Across the globe, there are now dozens of fund managers that can put billions of dollars into play. These folks made their fortunes and reputations when their asset base was much smaller. They often targeted small, unknown companies and were able to double or even triple their money.
Yet as their asset base has grown, they can't go after small game anymore. Even if successful, a small investment can never really move the needle. So these same money managers, Warren Buffett included, are now hunting much larger prey.
Over the years, I've been tracking insider buying and noticed that the buying lists are no longer dominated by company executives but instead by these big-time fund managers that build major positions in a stock. (Once they own 5% of company stock, they must file each subsequent transaction with the SEC.)
What are these big-game hunters up to? And more important, can you make money by riding herd with them?
The answer is a qualified yes.
Carl Icahn may be considered to be one of the most aggressive practitioners of big-game hunting. He made a killing in 2008 when his $400 million in investment in biotech firm Imclone Systems turned into a $700 million stake when Bristol-Myers Squibb announced plans to buy the company.
But not every move works out. When Icahn offered to buy Clorox (NYSE: CLX) in July 2011 for $80 a share, he found little interest from the company. A few months later, he walked away.

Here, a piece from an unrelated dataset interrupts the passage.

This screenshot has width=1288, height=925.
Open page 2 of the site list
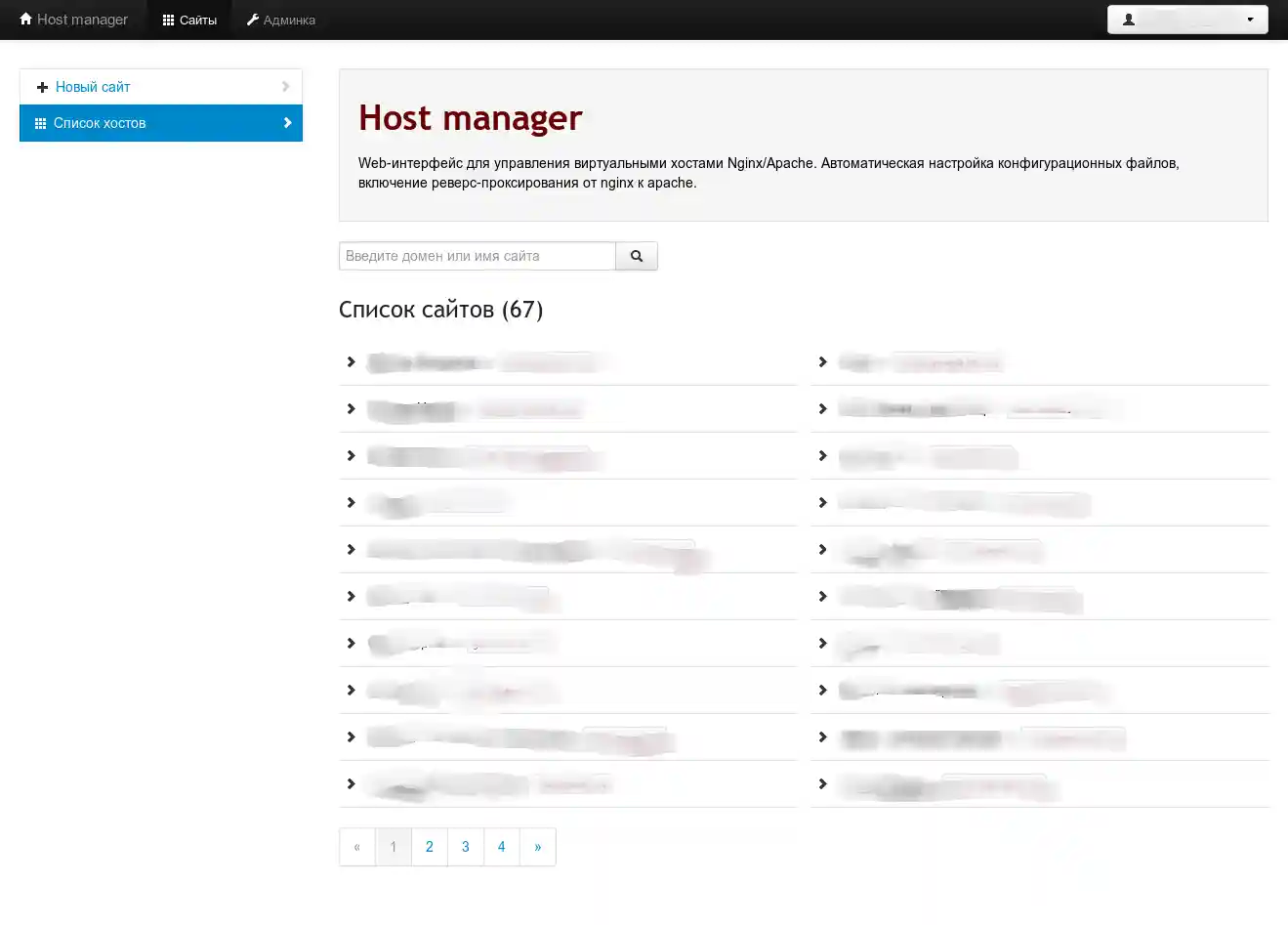429,846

Yet there are clear examples where you can profit by riding herd with these big investors. Here are three opportunities I'm watching...
1. Cerberus Capital
GeoEye (Nasdaq: GEOY)
This company provides satellite-imaging services to the U.S. and foreign militaries along with a range of commercial clients. Cerberus's Stephen Feinberg had built a 10% stake in the company in late 2010 while shares were in the low $40s. But questions about defense department funding have pressured this stock, though Feinberg is undeterred, acquiring shares at ever lower levels, and it now sits at just $14.50.
This stock is now at fresh 52-week lows on word that a key rival will see the bulk of 2012 funding for a key 2012 government imaging contract, known as EnhancedView.

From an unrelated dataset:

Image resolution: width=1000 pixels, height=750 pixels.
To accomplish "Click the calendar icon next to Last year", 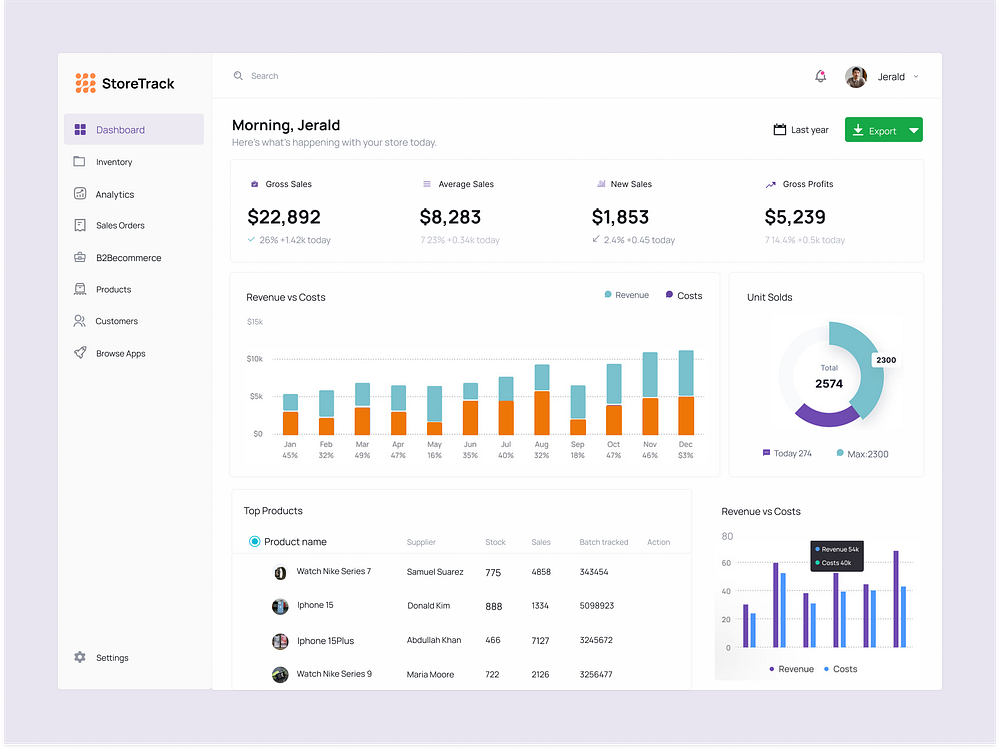I will point(779,129).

Satellite-imaging contracts are split between rivals GeoEye and DigitalGlobe (NYSE: DGI). Late last week, GeoEye announced it would not get further near-term extensions for its part of the EnhancedView contract –but DigitalGlobe would. The outlook for 2013 and beyond is unclear, and both firms could again get funding once the current government budget impasse is resolved.
Here’s where Feinberg can make some of his investment back. Each firm has tried to buy the other to save costs and boost margins, yet both parties have rejected each other's offers. Frankly, DigitalGlobe is much larger and the more likely acquirer, and Cerberus' Feinberg is wise enough to see that. He would likely gladly unload his stake in GeoEye in the $20-25 range, even though that price range is well below his first buying efforts. He likely knows he'll never see $40 again for this stock. Still, you could wind up having much better timing than him and scoop shares up at these lower levels.
2. Neuberger Berman
OfficeMax (Nasdaq: OMX)
This investment firm just announced that it holds a 5% stake in this beleaguered office supply chain. At first blush, the appeal might stem from the fact OfficeMax is worth less than $400 million but has tangible book value of almost $500 million. Yet Neuberger has no desire to take over the company and instead just wanted enough clout to request the following:
• Seek shareholder approval before any "transformational acquisition"

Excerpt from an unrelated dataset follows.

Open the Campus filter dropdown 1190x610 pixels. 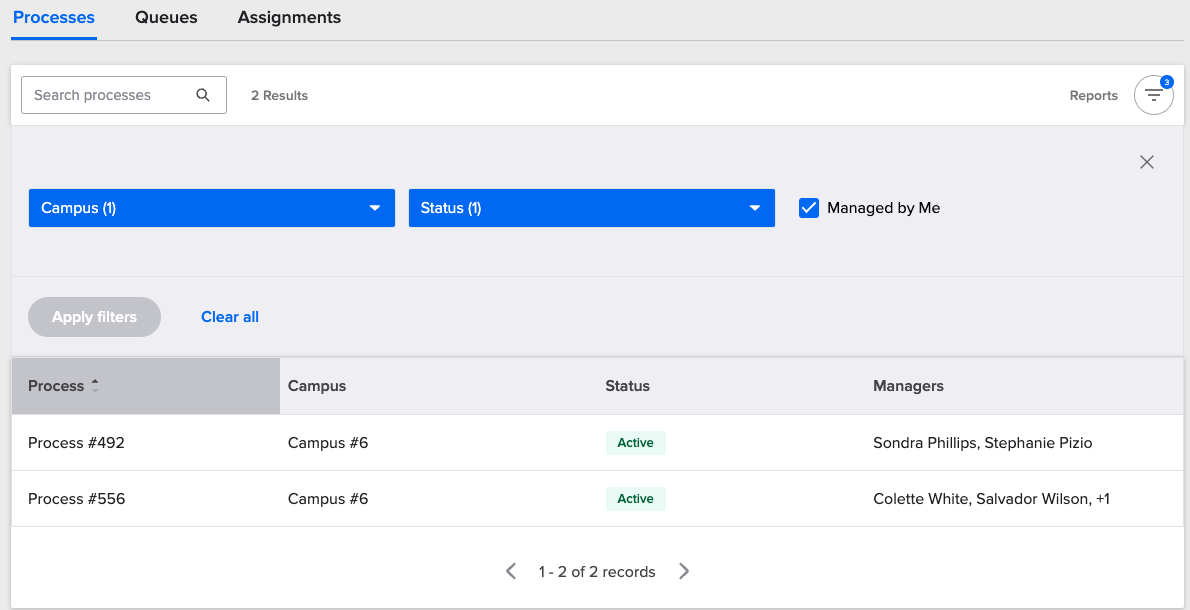tap(211, 207)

• Sell of the company's Australian and New Zealand operations to raise even more capital.
Neuberger apparently believes that this stock will continue to lag if its only charm is that it is below book value. Instead, with a dividend or a big buy after those proposed asset sales could come new investor interest in this stock, which has shed more than two-thirds of its value since the start of 2011.
3. Ken Langone
Geeknet (Nasdaq: GKNT)
Langone, one of the first backers of Home Depot (NYSE: HD), is worth more than $1 billion, yet he's spending a bunch of time on this tiny $114 million (in market value) e-commerce stock. He appears to own roughly 800,000 shares, and keeps buying more with each passing month. He's Chairman, President and CEO of the company, and it will be interesting to track his next moves, now that he owns roughly $15 million of this micro-cap stock.
So what is Geeknet? The company's website, thinkgeek.com, carries a wide range of unique tech gadgets, many of which are often hot-selling gifts during the holidays. Sales in this business rose 50% in 2010, another 30% in 2011 and could rise another 15-20% this year to about $140 million. It looks like Langone is building a big position before many other investors (and potential acquirers) take notice.
Risks to Consider: Not all of these efforts pay off. Carl Icahn, for example, has been on the losing end of several proxy battles lately.
Action to Take --> The presence of a big shareholder is enough to spook a company's Board into action. Moves to boost value such as returning cash to shareholders can often be a victory for all parties concerned, and it could pay to ride along with any of these three stocks as these moves are contemplated.